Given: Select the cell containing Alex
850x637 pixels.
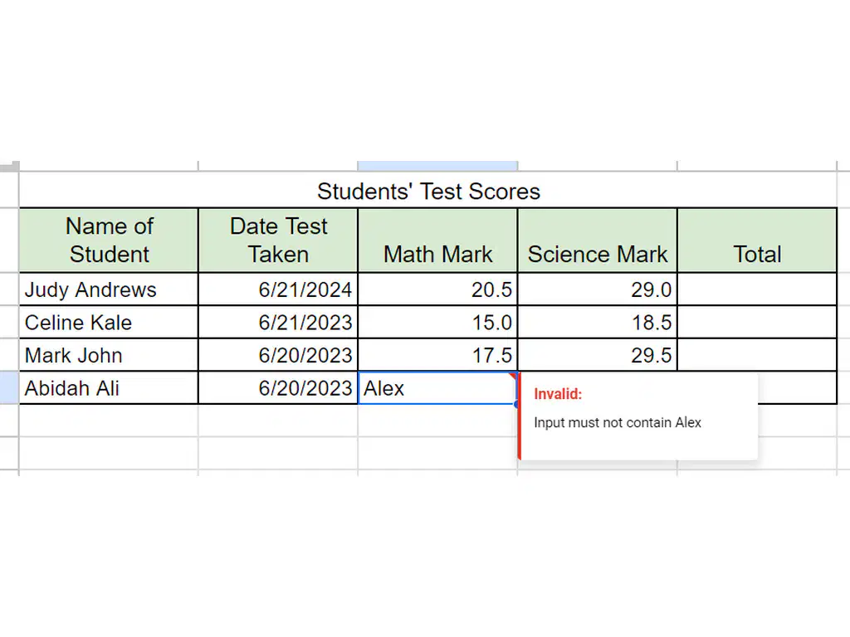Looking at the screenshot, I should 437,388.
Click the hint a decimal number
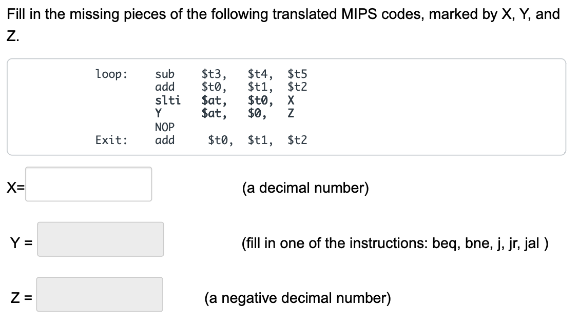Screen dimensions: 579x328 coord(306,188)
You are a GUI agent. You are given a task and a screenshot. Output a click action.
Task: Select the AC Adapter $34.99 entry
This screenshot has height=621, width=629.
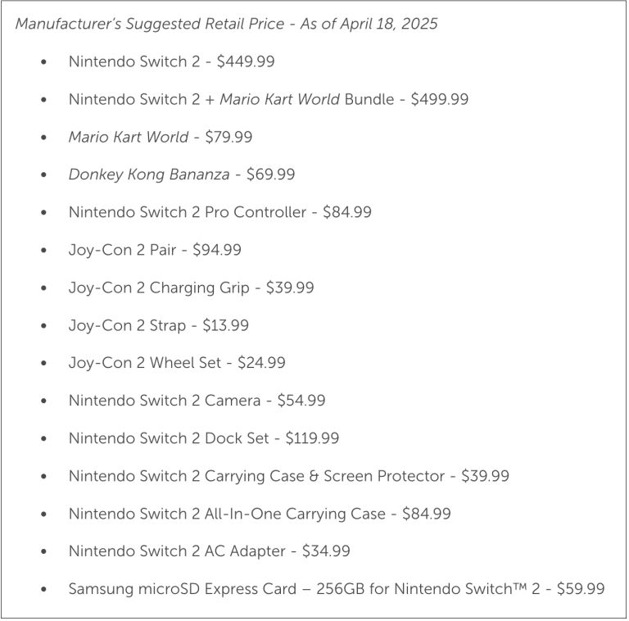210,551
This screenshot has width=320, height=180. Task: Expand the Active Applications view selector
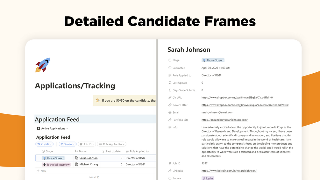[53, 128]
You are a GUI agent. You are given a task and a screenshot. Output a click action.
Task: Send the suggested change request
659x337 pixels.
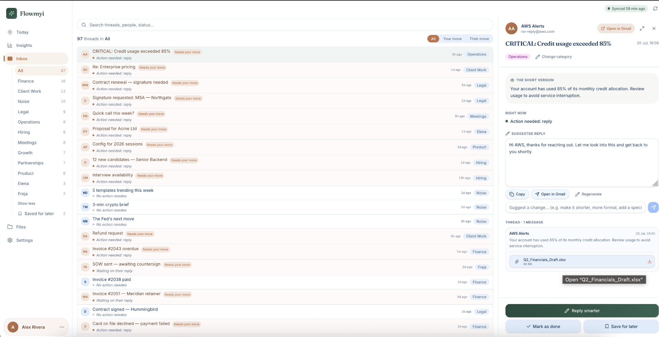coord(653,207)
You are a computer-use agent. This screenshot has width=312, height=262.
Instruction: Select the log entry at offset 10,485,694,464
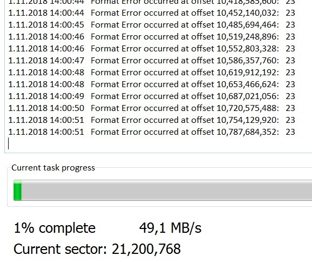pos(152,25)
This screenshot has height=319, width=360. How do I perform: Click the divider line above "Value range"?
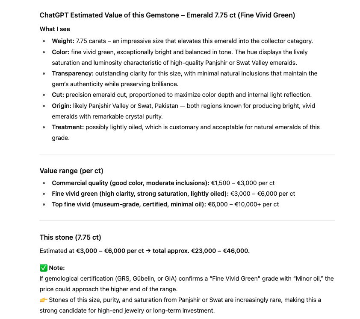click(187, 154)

..........

_Work required_
Everything from the line with "Click the hint a decimal number" through the line with "You are a computer-use" in the material above should be transcribed exactly, except the pictures.

_Answer to the problem_
Click the hint a decimal number
Screen dimensions: 579x328 coord(306,188)
You are a GUI agent. You are given a task and a screenshot. Output a click action.
Task: Select the AC Adapter $34.99 entry
This screenshot has height=621, width=629.
210,551
This screenshot has width=320, height=180. Task: Expand the Active Applications view selector
[53, 128]
You are a GUI agent. You are given a task and a screenshot. Output a click action.
Task: Send the suggested change request
659x337 pixels.
coord(653,207)
You are a computer-use agent. This screenshot has width=312, height=262.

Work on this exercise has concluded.